I mean, that's a bit bold. But it's my very opinion of it - its occurrence to me - that will make it so.
Drugs don't have anything to do with it, although that would have probably brought all of this on much sooner.
I know someone who recently decided to live his life unashamed and unabashed. He's sexy, mostly because of this. And he's ... 'evolving' faster than most people. He's sexy, also because of this.
I'm getting bored. I'm doing some interesting things to keep myself occupied, but it's not enough. I'm really really hungry. I have a need to keep things in order, but the more I get things in order, the more restless I become.
I am considering going back to school. I'll only do it if I can do some sort of research or special program at a badass school with lots of challenges. I have been pestering MIT to accept someone with horrible grades and an obvious and blatant distaste for lazy-ass, theoretical formal education and academia. And I'm going to keep doing so. And I may regret it later.
The other night, someone actually pushed me to do something. This hasn't happened in YEARS. I have a lot of self-motivation, but sometimes, when fear and doubt holds you down, you need a kick in the ass.

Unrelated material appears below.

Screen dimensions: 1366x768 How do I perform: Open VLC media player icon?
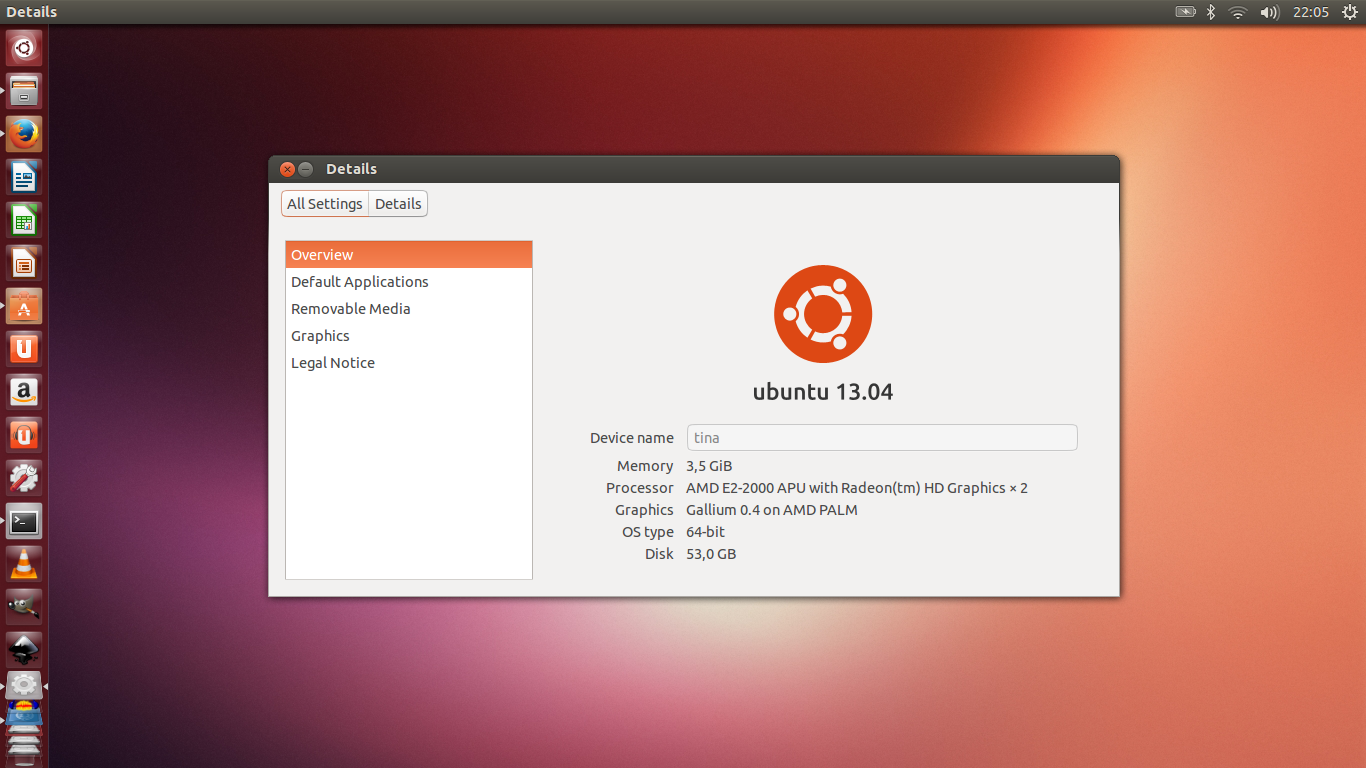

Something that has bothered me over and over and over since seeing the "real world" for what it is - I am sick and tired of mediocrity.
I can't put this anxiety into words, but I have the distinct feeling that I don't have long to live (true whether I die today or in 100 years) and so far, I haven't found what I'm looking for. I haven't found it in religion, spirituality, physics, math, music, sports, machines, romance. I would take offence if you said that I'm searching for something and haven't found it, though....because I've heard that before and it was always from someone who thought they knew what I was searching for. "You need Jesus/Mohammed/Buddha/Yeshua/Spock/Heisenberg." Actually, I think I need something bigger than all of those concepts put together. I need the very thing that people really need when they settle for the convoluted 'answers' found in these earthly religions (science included).
I think I need something that I'll never find, and maybe that's the most beautiful thing that truly keeps people alive.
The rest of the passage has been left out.